> [Available records]:
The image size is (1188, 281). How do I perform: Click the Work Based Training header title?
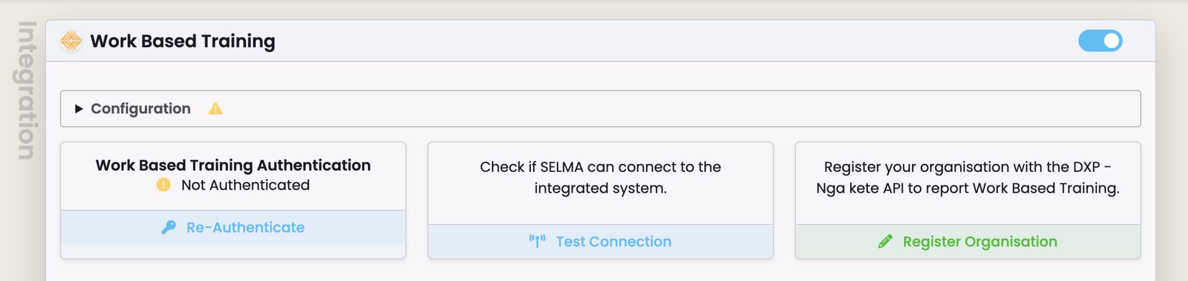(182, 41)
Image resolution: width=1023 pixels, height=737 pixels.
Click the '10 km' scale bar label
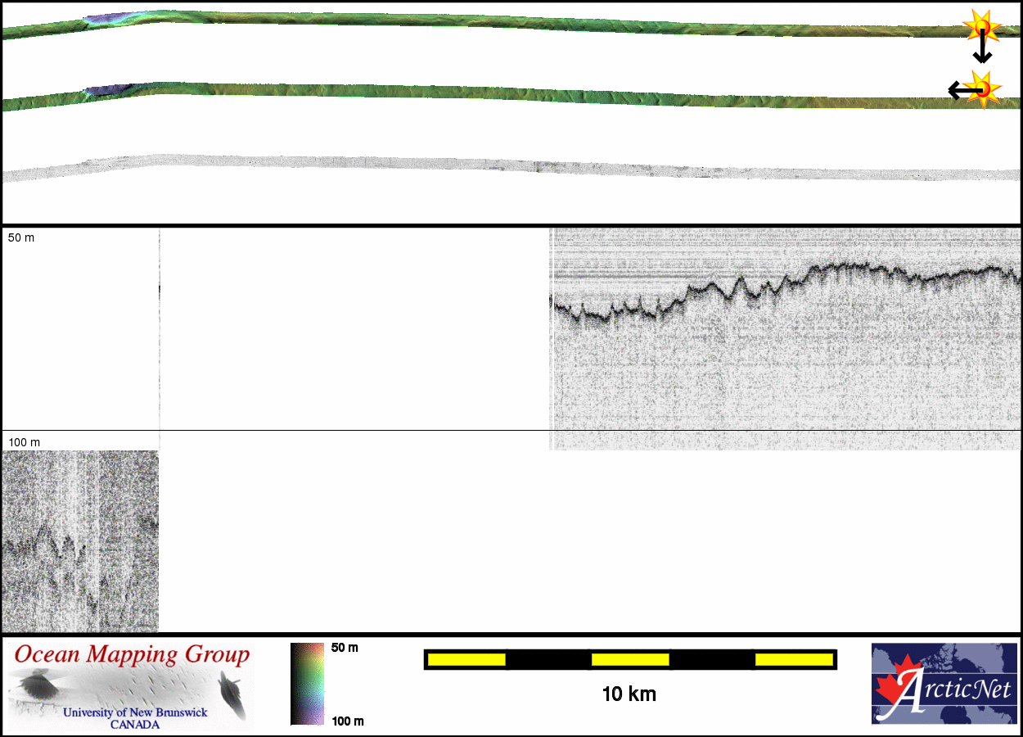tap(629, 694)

...

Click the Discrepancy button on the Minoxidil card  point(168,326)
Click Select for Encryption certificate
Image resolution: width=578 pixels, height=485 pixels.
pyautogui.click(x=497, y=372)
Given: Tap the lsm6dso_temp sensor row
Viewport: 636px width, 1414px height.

--

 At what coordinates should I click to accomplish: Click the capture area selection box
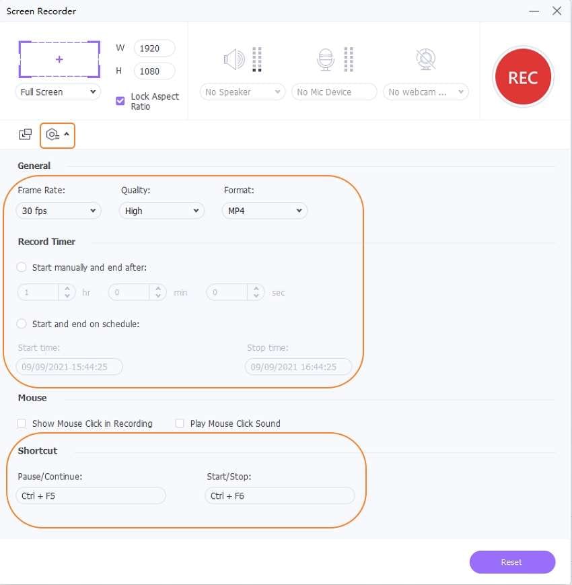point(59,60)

> [Your instructions]:
Taking the entries above, write out exactly each line from the one holding "Click the Discrepancy" to the one holding "Viewport: 636px width, 1414px height.", both included, and stop there.

> [Answer box]:
Click the Discrepancy button on the Minoxidil card  point(168,326)
Click Select for Encryption certificate
Image resolution: width=578 pixels, height=485 pixels.
pyautogui.click(x=497, y=372)
Given: Tap the lsm6dso_temp sensor row
Viewport: 636px width, 1414px height.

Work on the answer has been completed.